Dabei führte uns nachgerade die Ausstellung „Summit of Beauty and Love“ vor, wie weibliche Identitäten in einem postmodernen Kanon aufbrechen, sich dekonstruieren, sich neu behaupten. Die Künstlerinnen des Netzwerks FRANK*, von Julia Roppels poetischer Erinnerungstopografie bis zu Justine Ottos Reflexion von Rollenbildern, operieren nicht in der Pose, sondern in der Position. Ihre Bildsprachen sind komplex, reflektiert, handwerklich exzellent. Was sie untersuchen, ist nicht das Klischee von „Frauenkunst“, sondern das klischierte Bild, das man sich über Jahrhunderte von Weiblichkeit gemacht hat und das offenbar noch immer in einigen Köpfen spukt.

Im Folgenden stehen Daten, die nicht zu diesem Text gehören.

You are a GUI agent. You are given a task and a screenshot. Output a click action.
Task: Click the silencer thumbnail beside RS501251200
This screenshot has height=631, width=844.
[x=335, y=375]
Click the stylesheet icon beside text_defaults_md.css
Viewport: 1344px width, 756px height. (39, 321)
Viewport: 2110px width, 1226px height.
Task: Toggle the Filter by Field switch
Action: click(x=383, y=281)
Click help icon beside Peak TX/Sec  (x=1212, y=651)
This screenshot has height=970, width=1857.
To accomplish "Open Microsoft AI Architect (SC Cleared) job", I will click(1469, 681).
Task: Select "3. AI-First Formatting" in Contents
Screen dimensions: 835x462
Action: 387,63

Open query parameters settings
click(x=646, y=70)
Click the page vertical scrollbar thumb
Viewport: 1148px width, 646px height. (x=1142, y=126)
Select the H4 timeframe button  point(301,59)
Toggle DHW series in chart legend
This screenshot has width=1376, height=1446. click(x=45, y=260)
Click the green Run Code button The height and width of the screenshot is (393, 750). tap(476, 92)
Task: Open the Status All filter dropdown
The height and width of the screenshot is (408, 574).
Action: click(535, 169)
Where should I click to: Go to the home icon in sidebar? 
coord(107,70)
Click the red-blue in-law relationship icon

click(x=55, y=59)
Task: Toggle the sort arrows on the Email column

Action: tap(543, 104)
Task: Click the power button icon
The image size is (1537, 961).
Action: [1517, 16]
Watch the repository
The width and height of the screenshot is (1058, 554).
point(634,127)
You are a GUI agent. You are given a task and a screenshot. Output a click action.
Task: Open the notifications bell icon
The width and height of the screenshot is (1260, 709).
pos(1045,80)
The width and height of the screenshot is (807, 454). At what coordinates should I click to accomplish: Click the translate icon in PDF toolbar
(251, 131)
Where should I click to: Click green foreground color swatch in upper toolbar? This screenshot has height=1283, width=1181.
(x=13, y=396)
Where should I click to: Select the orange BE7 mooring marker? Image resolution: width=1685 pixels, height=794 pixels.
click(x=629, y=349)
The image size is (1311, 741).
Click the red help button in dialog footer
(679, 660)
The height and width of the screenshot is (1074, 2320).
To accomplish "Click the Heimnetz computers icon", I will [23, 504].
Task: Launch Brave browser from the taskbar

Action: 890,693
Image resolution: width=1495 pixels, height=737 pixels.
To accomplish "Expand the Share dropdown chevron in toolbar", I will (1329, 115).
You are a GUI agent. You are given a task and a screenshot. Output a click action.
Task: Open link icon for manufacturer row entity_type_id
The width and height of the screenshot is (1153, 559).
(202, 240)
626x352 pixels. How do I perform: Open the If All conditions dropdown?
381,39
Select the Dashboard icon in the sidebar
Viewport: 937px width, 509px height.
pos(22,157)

„Man wird nicht als Frau geboren, man wird dazu gemacht“, schrieb Simone de Beauvoir 1949. Wie recht sie hatte und wie wenig sich daran geändert hat, wenn Kritiker heute noch implizit die alte Dreifaltigkeit von „Kinder, Küche, Kirche“ als Referenzfolie bemühen, um künstlerische Positionen zu bemessen. Was man der Ausstellung zum Vorwurf macht, “dass sie kein einheitliches Bild von Weiblichkeit liefert“, ist in Wahrheit ihre Stärke. Denn Weiblichkeit ist heute plural, widersprüchlich, hybrid. Sie passt nicht mehr in die klassischen Rahmen des Kritikerblicks. Und genau das scheint die eigentliche Kränkung zu sein.
Wenn Kunst irritiert, dann ist das nicht ihr Fehler, sondern ihr Auftrag. Und manchmal, ganz selten nur, darf auch ein Kritiker dazulernen.